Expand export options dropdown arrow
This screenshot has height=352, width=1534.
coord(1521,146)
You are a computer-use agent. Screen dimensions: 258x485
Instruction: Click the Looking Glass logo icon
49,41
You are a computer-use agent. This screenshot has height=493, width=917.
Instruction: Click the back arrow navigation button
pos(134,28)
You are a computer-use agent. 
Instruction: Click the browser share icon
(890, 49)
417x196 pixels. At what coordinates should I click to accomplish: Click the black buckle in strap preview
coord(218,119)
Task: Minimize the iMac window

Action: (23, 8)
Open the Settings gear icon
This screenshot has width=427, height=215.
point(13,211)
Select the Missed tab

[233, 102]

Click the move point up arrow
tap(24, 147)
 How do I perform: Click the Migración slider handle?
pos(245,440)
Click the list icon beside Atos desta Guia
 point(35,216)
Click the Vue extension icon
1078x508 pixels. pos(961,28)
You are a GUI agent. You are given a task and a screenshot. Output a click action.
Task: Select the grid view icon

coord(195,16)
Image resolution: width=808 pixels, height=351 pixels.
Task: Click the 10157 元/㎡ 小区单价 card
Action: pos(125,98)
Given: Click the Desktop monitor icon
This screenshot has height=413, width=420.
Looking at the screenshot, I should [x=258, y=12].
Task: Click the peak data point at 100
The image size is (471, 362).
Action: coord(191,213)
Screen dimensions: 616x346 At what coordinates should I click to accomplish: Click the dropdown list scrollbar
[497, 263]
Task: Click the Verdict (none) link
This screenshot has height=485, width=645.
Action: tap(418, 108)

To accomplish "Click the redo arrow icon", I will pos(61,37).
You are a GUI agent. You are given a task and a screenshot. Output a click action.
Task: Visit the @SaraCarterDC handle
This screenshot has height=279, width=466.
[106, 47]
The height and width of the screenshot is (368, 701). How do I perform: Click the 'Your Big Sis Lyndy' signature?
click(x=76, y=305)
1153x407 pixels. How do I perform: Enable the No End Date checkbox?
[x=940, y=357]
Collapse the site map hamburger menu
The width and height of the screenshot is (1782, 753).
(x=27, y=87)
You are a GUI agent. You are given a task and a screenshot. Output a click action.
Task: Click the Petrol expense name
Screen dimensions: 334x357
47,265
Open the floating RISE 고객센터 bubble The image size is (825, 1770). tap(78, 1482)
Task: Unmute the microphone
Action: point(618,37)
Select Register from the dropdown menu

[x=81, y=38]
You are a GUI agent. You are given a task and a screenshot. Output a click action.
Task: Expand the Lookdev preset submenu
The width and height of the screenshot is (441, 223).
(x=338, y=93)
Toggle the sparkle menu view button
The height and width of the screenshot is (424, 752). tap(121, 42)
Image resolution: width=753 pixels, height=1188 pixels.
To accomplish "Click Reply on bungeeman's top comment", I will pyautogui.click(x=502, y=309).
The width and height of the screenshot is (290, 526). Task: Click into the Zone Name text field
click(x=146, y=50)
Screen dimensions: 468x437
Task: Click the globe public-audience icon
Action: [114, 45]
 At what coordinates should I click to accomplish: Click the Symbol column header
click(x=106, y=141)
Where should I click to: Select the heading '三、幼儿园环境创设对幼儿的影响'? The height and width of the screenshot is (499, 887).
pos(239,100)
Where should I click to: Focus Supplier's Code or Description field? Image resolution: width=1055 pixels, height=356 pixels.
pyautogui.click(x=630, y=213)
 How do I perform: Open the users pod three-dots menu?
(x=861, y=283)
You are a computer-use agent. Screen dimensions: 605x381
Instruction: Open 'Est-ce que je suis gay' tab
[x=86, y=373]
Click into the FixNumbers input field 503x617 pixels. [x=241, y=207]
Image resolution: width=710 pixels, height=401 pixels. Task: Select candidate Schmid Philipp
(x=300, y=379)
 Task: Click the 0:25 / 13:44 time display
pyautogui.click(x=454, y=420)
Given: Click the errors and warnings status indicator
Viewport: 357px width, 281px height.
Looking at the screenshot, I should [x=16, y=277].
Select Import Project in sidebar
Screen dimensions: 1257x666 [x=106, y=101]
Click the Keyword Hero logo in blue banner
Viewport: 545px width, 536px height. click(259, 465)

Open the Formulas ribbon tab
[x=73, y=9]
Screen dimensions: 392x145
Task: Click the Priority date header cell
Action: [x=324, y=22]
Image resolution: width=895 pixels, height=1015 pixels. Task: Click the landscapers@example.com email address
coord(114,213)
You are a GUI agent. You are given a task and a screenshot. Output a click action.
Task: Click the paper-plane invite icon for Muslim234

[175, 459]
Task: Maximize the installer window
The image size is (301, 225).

• TASK DIRECTIONS
All the entries should be output exactly as given.

• SOLUTION FOR THIS TASK
Expand export options dropdown arrow
This screenshot has height=352, width=1534.
coord(1521,146)
You are a computer-use agent. Screen dimensions: 258x485
Instruction: Click the Looking Glass logo icon
49,41
You are a computer-use agent. This screenshot has height=493, width=917.
Instruction: Click the back arrow navigation button
pos(134,28)
You are a computer-use agent. 
Instruction: Click the browser share icon
(890, 49)
417x196 pixels. At what coordinates should I click to accomplish: Click the black buckle in strap preview
coord(218,119)
Task: Minimize the iMac window

Action: (23, 8)
Open the Settings gear icon
This screenshot has width=427, height=215.
point(13,211)
Select the Missed tab

[233, 102]

Click the move point up arrow
tap(24, 147)
 How do I perform: Click the Migración slider handle?
pos(245,440)
Click the list icon beside Atos desta Guia
 point(35,216)
Click the Vue extension icon
1078x508 pixels. pos(961,28)
You are a GUI agent. You are given a task and a screenshot. Output a click action.
Task: Select the grid view icon

coord(195,16)
Image resolution: width=808 pixels, height=351 pixels.
Task: Click the 10157 元/㎡ 小区单价 card
Action: pos(125,98)
Given: Click the Desktop monitor icon
This screenshot has height=413, width=420.
Looking at the screenshot, I should [x=258, y=12].
Task: Click the peak data point at 100
The image size is (471, 362).
Action: coord(191,213)
Screen dimensions: 616x346 At what coordinates should I click to accomplish: Click the dropdown list scrollbar
[497, 263]
Task: Click the Verdict (none) link
This screenshot has height=485, width=645.
Action: tap(418, 108)

To accomplish "Click the redo arrow icon", I will pos(61,37).
You are a GUI agent. You are given a task and a screenshot. Output a click action.
Task: Visit the @SaraCarterDC handle
This screenshot has height=279, width=466.
[106, 47]
The height and width of the screenshot is (368, 701). How do I perform: Click the 'Your Big Sis Lyndy' signature?
click(x=76, y=305)
1153x407 pixels. How do I perform: Enable the No End Date checkbox?
[x=940, y=357]
Collapse the site map hamburger menu
The width and height of the screenshot is (1782, 753).
(x=27, y=87)
You are a GUI agent. You are given a task and a screenshot. Output a click action.
Task: Click the Petrol expense name
Screen dimensions: 334x357
47,265
Open the floating RISE 고객센터 bubble The image size is (825, 1770). tap(78, 1482)
Task: Unmute the microphone
Action: point(618,37)
Select Register from the dropdown menu

[x=81, y=38]
You are a GUI agent. You are given a task and a screenshot. Output a click action.
Task: Expand the Lookdev preset submenu
The width and height of the screenshot is (441, 223).
(x=338, y=93)
Toggle the sparkle menu view button
The height and width of the screenshot is (424, 752). tap(121, 42)
Image resolution: width=753 pixels, height=1188 pixels.
To accomplish "Click Reply on bungeeman's top comment", I will pyautogui.click(x=502, y=309).
The width and height of the screenshot is (290, 526). Task: Click into the Zone Name text field
click(x=146, y=50)
Screen dimensions: 468x437
Task: Click the globe public-audience icon
Action: [114, 45]
 At what coordinates should I click to accomplish: Click the Symbol column header
click(x=106, y=141)
Where should I click to: Select the heading '三、幼儿园环境创设对幼儿的影响'? The height and width of the screenshot is (499, 887).
pos(239,100)
Where should I click to: Focus Supplier's Code or Description field? Image resolution: width=1055 pixels, height=356 pixels.
pyautogui.click(x=630, y=213)
 How do I perform: Open the users pod three-dots menu?
(x=861, y=283)
You are a computer-use agent. Screen dimensions: 605x381
Instruction: Open 'Est-ce que je suis gay' tab
[x=86, y=373]
Click into the FixNumbers input field 503x617 pixels. [x=241, y=207]
Image resolution: width=710 pixels, height=401 pixels. Task: Select candidate Schmid Philipp
(x=300, y=379)
 Task: Click the 0:25 / 13:44 time display
pyautogui.click(x=454, y=420)
Given: Click the errors and warnings status indicator
Viewport: 357px width, 281px height.
Looking at the screenshot, I should [x=16, y=277].
Select Import Project in sidebar
Screen dimensions: 1257x666 [x=106, y=101]
Click the Keyword Hero logo in blue banner
Viewport: 545px width, 536px height. click(259, 465)

Open the Formulas ribbon tab
[x=73, y=9]
Screen dimensions: 392x145
Task: Click the Priority date header cell
Action: [x=324, y=22]
Image resolution: width=895 pixels, height=1015 pixels. Task: Click the landscapers@example.com email address
coord(114,213)
You are a GUI agent. You are given a task and a screenshot. Output a click action.
Task: Click the paper-plane invite icon for Muslim234

[175, 459]
Task: Maximize the installer window
The image size is (301, 225).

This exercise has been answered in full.